コイツ、清楚系ビッチとか言われてる割に案外照れ屋なとこあるんだなぁ。
「何…?あたしがこう言う反応するのが意外だって言いたいの?」
「ピッタリ当ててくるじゃん…。」
「あ、あたしだってびっくりしてるんだよ…。
自分がこんな反応するなんて…。」
確かに瑞穂は今まで清楚系ビッチと言う肩書きの通り沢山の異性とそう言う関係を持ってきた。
だから異性に対する耐性だって低くない。
むしろ高過ぎるくらいだと言って良いだろう。
「これまで誰かと付き合って、こんな感じになった事なかった。
うぅん、多分いつからかそう言う感情が麻痺してたんだと思う。」
それは…そうかもしれない。
こんな言い方をするのもあれだが、瑞穂だって最初は普通の女の子だった。
そんな普通の女の子だった筈の瑞穂を変えたのは本来守るべき立場である人間の醜い欲望だった。

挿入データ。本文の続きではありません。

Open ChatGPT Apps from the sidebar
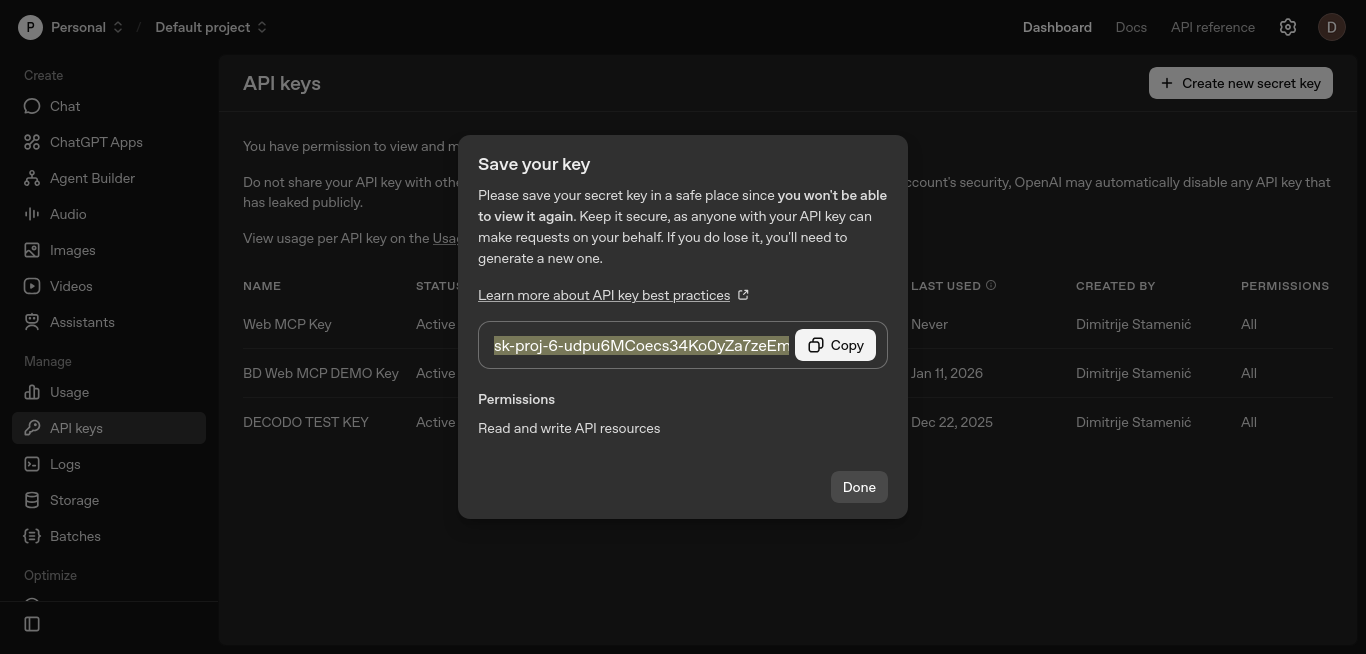click(96, 142)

「でもこうしてまた悠太と関わってたらさ、そう言う麻痺してた感覚が戻ってくると言うか…。
だから好きになったと言うか…。」
「そ、そうか…。」
「ゆ、悠太だって照れてるじゃん!」
「そ、そりゃお前みたいに可愛い女子に面と向かって好きって言われたら誰でも照れるだろ…。」
そう言うと赤い顔でバシバシと叩かれた。
「と、とにかくこの話はおしまい!
全く…金澤さんに当てられて変な感じになっちゃったじゃん…。」
「…とりあえず志麻にあてられてお前までストーカーにならないでくれよ…?」
そうしなくても志麻への対抗か最近色んなやつがストーカーしだしてんだから…。
「悠太のストーカー技術なら誰にも負けないもん!」
と、唐突に
「そんなので張り合うな…。」
「いや…あたしだってストーカーとして張り合うつもりとかないけどさ…。」
呆れ顔の瑞穂。
いやそれは本当そのままでおなしゃす。
「でもライバルとしてなら負けるつもりないから。」
「私だって!」
いい感じにまとまった、のか…?
「でも、それはそれとしてさ?」
「好きな人の可愛い姿は見たいもんね?」
いい感じに話が流れたと思ったのに!?
コイツらライバルなのにこんな所で息ピッタリなのかよ!
これが同じ相手を好きになった物同士の団結力と言うやつなのだろうか。
結局のところ…恋する乙女は強い、と言う事なのだろうか…。